Welcome to Fortress Security

imagesYour home is your castle. It’s filled with pictures and memories, set up just the way you like, more than just the money you paid for it. You buy insurance to cover the cost of replacing it lest anything should ever happen to it but the truth is – it’s irreplaceable. Nobody wants to go through the heartache or headache of massive loss or damage.  But that’s exactly what happens when our computers crash or phones go missing. We put the equivalent of our entire lives on tech devices. We have become a mobile society.

Most people know about anti-virus software and backups. A percentage use these to safeguard their tech and their data. But the reality is that most people have no idea just how vulnerable they are and what their actual exposure to damage and loss is.  Today, the real risk isn’t dropping a phone into a puddle or circuits frying. It’s something lurking in the shadows, waiting for you to swipe your credit card, visit a website, or open an email attachment. Cybercrime has become a significant player in the new global economy, and it’s here to stay.

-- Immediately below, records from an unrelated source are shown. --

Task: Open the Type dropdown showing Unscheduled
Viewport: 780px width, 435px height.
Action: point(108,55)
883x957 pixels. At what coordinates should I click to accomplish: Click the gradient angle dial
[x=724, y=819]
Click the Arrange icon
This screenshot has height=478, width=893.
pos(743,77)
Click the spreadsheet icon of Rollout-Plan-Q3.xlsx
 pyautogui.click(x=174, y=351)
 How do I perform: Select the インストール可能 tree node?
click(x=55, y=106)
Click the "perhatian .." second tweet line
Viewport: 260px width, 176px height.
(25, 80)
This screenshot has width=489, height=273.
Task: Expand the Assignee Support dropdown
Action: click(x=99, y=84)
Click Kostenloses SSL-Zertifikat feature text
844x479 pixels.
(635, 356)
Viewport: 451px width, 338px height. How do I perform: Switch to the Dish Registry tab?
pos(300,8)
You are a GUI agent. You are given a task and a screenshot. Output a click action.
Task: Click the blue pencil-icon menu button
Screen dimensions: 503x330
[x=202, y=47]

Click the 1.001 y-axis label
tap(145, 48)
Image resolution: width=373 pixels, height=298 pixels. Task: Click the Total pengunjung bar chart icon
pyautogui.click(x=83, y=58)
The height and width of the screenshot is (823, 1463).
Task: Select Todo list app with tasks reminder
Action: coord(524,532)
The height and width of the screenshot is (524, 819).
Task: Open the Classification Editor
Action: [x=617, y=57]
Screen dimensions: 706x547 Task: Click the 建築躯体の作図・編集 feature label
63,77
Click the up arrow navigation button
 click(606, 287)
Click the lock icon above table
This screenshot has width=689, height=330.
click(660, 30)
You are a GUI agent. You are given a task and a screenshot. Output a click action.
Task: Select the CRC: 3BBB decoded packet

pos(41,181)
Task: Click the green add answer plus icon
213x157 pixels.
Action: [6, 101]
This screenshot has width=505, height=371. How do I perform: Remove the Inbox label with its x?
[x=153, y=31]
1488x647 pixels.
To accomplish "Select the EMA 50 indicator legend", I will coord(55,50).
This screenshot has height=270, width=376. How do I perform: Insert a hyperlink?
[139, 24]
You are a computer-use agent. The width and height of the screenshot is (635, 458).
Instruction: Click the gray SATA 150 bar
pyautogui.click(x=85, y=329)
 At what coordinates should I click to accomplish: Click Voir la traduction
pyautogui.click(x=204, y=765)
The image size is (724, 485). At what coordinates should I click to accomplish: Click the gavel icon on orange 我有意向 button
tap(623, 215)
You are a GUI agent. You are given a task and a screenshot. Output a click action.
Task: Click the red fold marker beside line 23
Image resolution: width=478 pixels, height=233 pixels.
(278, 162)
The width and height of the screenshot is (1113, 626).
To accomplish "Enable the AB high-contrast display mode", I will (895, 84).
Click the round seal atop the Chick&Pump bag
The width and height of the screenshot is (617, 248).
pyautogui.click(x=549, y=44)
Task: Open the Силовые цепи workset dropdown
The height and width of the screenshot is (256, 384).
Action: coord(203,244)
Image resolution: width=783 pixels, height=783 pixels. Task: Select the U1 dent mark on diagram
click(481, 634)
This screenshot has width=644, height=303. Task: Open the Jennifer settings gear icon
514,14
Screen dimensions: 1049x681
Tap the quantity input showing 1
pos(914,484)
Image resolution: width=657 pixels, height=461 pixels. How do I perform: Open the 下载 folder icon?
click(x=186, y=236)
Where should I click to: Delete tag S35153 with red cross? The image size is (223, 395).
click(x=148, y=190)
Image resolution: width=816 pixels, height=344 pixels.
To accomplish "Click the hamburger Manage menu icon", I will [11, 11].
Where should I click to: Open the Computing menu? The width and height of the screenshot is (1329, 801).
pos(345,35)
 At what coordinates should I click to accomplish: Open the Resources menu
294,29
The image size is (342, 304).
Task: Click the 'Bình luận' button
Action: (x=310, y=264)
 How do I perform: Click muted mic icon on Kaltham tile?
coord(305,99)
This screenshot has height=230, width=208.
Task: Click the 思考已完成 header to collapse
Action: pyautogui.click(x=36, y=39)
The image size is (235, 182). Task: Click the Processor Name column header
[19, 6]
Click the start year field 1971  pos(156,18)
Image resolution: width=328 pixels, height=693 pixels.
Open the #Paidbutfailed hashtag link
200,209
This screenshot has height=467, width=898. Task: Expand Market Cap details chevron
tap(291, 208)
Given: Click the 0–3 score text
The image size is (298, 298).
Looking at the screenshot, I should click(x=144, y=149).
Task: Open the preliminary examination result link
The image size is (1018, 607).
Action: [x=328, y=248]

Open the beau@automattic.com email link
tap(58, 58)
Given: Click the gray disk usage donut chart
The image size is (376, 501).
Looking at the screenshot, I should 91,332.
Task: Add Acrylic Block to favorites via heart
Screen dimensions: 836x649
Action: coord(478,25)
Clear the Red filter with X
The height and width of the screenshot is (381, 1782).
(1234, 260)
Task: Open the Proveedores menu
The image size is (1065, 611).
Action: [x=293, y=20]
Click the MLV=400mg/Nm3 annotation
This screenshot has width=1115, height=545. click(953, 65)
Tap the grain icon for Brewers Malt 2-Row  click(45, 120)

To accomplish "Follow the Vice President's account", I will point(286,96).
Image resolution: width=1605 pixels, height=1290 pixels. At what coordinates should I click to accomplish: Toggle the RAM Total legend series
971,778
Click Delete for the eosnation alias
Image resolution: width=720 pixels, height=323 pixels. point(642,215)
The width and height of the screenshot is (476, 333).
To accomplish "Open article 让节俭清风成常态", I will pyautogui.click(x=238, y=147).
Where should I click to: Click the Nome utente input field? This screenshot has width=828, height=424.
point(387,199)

If only hackers were those sharply savvy caricatures dressed in black we enjoy in movies. But there is nothing charming or funny about gangs of thugs whose sole motivation is to get rich by ruining the lives of others. And that is the true essence of cybercrime. Our personally identifiable information, or PII, is the new currency of the blackmarket. Usercodes, passwords, drivers licence numbers, home addresses -we are broken down to bits and pieces, sold to the highest bidder, who will then recreate a whole new identity at our cost.

As it stands, the black hats are keeping more than  one step ahead.  For those of us in information security, or InfoSec, it’s a frustrating game of catch-up.  Which means damage control more than damage prevention.  The stakes are high, the payoffs are huge, and the playing field is global. But knowledge is power in this fight. As malware evolves and data breaches make nightly news, for the average user that really will mean an ounce of prevention is worth a pound of cure.